Can AI Beat Undergraduates in Entry-level Java Assignments? Benchmarking Large Language Models on JavaBench

Code generation benchmarks such as HumanEval are widely adopted to evaluate LLMs' capabilities. However, after consolidating the latest 24 benchmarks, we noticed three significant imbalances. First, imbalanced programming language. 95.8% of benchmarks involve Python, while only 5 benchmarks involve Java. Second, imbalanced code granularity. Function-/statement-level benchmarks account for over 83.3% of benchmarks. Only a mere handful extends to class-/project-levels, and all are limited to Python. Third, lacking advanced features. Existing benchmarks primarily assess basic coding skills, while overlooking advanced Object-Oriented Programming (OOP) features (i.e., encapsulation, inheritance, and polymorphism). To fill these gaps, we propose JavaBench, a project-level Java benchmark that exercises OOP features. It comprises four Java projects with 389 methods in 106 Java classes.

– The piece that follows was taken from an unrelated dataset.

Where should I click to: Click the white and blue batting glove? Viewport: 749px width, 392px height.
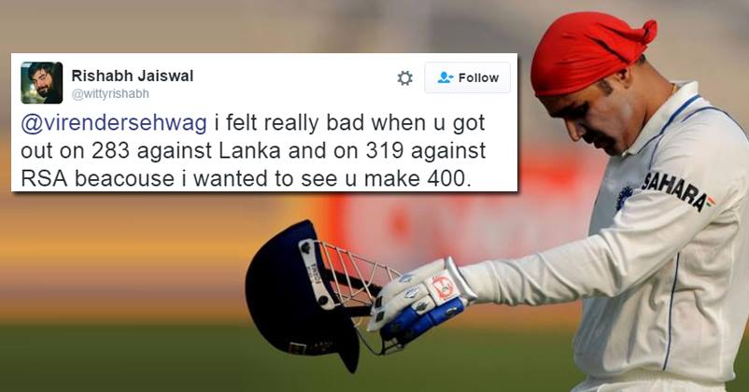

The test coverage is up to 92%, and JavaBench is attested by 282 undergraduate students, reaching a 90.93/100 average score (i.e., pass rate against the test suite), ensuring the quality of documentation, code skeleton, and tests. To better evaluate LLM's capability against JavaBench, we introduce a systematic evaluation design covering three context settings and five synthesis strategies at two granularities using three hierarchical metrics. Our extensive experiment yields several interesting findings. First, we noticed that regarding project-level Java programming, LLMs are far behind undergraduate students (no project can be correctly completed by any studied LLMs, and at most 41.17% Pass@5 in a more relaxed evaluation). Second, using method signature as prompt context may strike an ideal balance for project-level code generation. JavaBench is publicly available at https://github.com/java-bench/JavaBench.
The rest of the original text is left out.